Types | DnaRegion
|
Roles | Translational_Unit
engineered_region
|
Sequences | BBa_K2149016_sequence (Version 1)
|
Description
LuxE is an acyl-protein synthetase found in bioluminescent bacteria. LuxE catalyses the formation of an acyl-protein thiolester from a fatty acid and a protein. This is the second step in the bioluminescent fatty acid reduction system, which converts tetradecanoic acid to the aldehyde substrate of the luciferase-catalysed bioluminescence reaction [PMID: 8941351]. This enzyme takes the fatty acid substrate and catalyzes a reaction, forming a acyl-protein thioester product.

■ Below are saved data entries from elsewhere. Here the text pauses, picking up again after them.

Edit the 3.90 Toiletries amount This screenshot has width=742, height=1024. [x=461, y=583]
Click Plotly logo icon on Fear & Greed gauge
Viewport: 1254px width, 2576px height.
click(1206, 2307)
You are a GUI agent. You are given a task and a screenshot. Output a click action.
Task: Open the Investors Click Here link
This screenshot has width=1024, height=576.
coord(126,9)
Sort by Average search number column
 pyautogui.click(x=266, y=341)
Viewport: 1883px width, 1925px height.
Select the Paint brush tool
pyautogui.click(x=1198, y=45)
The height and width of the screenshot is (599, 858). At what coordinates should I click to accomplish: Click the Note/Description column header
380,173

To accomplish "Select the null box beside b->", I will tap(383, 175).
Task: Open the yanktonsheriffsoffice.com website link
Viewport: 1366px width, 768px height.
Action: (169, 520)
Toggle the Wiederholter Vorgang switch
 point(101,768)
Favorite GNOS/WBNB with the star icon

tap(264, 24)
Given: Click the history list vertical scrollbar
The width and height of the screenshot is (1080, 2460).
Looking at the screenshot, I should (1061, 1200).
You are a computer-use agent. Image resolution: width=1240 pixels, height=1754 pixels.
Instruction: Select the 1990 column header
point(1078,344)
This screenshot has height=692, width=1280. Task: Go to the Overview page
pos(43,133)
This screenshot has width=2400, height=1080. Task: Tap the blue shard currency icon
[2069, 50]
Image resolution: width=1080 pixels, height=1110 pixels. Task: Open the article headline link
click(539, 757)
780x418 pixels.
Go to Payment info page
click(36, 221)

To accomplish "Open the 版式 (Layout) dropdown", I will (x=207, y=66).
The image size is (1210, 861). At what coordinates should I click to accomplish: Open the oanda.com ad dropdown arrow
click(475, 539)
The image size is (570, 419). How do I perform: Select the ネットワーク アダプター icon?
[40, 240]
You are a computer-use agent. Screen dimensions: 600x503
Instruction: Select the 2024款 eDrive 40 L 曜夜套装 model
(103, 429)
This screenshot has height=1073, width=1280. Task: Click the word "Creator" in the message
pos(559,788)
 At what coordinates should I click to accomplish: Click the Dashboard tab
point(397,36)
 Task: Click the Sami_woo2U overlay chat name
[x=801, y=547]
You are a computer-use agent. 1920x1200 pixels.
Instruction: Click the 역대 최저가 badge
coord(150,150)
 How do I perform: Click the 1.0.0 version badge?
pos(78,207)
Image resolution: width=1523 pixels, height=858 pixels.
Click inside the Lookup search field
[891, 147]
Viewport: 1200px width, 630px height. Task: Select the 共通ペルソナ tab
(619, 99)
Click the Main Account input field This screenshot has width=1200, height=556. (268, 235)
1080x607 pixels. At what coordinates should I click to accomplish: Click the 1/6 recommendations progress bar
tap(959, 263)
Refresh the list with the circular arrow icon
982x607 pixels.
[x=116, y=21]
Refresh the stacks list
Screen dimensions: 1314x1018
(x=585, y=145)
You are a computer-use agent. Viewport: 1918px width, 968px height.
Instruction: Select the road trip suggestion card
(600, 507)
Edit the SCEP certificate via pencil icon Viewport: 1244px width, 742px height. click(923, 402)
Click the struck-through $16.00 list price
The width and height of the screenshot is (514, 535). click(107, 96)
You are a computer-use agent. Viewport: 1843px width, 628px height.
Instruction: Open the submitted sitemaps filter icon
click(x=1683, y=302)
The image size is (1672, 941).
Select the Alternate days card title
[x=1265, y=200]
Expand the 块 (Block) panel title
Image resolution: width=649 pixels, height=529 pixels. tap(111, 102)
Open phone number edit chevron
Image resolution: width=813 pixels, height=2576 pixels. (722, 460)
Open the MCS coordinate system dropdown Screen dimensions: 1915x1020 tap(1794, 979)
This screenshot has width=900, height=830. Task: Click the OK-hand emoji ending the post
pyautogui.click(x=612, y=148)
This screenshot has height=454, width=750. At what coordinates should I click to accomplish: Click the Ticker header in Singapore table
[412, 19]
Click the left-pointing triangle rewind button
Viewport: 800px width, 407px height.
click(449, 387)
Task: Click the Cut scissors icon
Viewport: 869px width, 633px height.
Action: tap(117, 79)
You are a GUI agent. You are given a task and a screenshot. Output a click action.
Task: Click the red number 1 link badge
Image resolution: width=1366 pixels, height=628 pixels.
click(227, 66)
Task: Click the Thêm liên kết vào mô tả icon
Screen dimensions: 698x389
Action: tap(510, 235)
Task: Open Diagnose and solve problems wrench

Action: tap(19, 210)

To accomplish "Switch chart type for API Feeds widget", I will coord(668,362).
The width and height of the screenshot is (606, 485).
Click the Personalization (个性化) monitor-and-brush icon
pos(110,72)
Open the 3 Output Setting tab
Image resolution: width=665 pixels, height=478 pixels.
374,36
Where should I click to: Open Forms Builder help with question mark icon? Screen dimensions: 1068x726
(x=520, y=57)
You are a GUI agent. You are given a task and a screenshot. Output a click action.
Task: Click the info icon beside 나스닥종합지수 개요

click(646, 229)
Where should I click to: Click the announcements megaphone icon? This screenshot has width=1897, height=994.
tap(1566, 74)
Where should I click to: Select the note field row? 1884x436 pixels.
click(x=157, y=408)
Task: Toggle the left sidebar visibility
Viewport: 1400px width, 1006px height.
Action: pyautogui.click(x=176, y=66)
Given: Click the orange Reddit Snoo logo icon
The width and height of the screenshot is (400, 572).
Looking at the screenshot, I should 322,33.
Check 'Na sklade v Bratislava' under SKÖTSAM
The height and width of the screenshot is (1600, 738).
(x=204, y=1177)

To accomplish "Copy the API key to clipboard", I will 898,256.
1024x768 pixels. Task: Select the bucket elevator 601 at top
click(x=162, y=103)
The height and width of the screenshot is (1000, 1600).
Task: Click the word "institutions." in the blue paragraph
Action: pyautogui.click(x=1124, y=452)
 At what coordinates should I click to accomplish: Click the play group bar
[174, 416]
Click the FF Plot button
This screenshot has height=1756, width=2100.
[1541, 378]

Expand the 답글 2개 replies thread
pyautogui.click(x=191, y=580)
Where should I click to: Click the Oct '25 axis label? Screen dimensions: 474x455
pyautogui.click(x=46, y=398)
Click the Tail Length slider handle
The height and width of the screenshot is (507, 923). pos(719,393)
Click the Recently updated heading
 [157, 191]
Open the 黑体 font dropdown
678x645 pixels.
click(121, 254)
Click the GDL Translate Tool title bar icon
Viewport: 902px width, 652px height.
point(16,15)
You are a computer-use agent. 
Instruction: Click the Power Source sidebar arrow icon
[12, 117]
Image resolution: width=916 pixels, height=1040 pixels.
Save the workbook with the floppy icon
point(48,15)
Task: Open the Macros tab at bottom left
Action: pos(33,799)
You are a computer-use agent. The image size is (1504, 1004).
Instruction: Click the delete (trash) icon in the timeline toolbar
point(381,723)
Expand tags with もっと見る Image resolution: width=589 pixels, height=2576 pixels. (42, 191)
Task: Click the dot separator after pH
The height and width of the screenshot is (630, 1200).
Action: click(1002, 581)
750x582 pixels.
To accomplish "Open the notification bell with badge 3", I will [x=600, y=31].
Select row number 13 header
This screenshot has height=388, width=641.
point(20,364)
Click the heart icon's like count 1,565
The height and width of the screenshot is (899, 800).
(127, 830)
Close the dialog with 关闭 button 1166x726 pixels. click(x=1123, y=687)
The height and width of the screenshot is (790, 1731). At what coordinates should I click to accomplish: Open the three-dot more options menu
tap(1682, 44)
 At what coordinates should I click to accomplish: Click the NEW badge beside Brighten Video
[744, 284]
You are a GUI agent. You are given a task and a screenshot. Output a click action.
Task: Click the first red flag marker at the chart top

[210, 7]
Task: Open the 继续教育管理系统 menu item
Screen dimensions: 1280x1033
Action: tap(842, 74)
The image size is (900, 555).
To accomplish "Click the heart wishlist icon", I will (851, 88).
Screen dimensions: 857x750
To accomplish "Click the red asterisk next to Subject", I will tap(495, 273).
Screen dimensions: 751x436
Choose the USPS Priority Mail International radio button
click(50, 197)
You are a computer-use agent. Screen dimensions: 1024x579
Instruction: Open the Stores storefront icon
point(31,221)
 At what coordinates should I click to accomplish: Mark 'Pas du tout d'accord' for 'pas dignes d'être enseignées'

Together with the LuxC gene, represents the main reaction of the fatty aldehyde synthesis, which can then be used to produce alkanes.
Notes
The gene was synthesized with thirty nucleotides in its ends to do a Gibson Assembly overlap. Its design takes into consideration a RBS and a coding sequence.
Source
This part was synthesized by IDT, and it comes from the genomic sequence of Photorhabdus luminescens, codon optimized for Escherichia coli. The sequence was taken from the accession number JQ901710, which was used it to write the article "Synthesis of customized petroleum-replica fuel molecules by targeted modification of free fatty acid pools in Escherichia coli".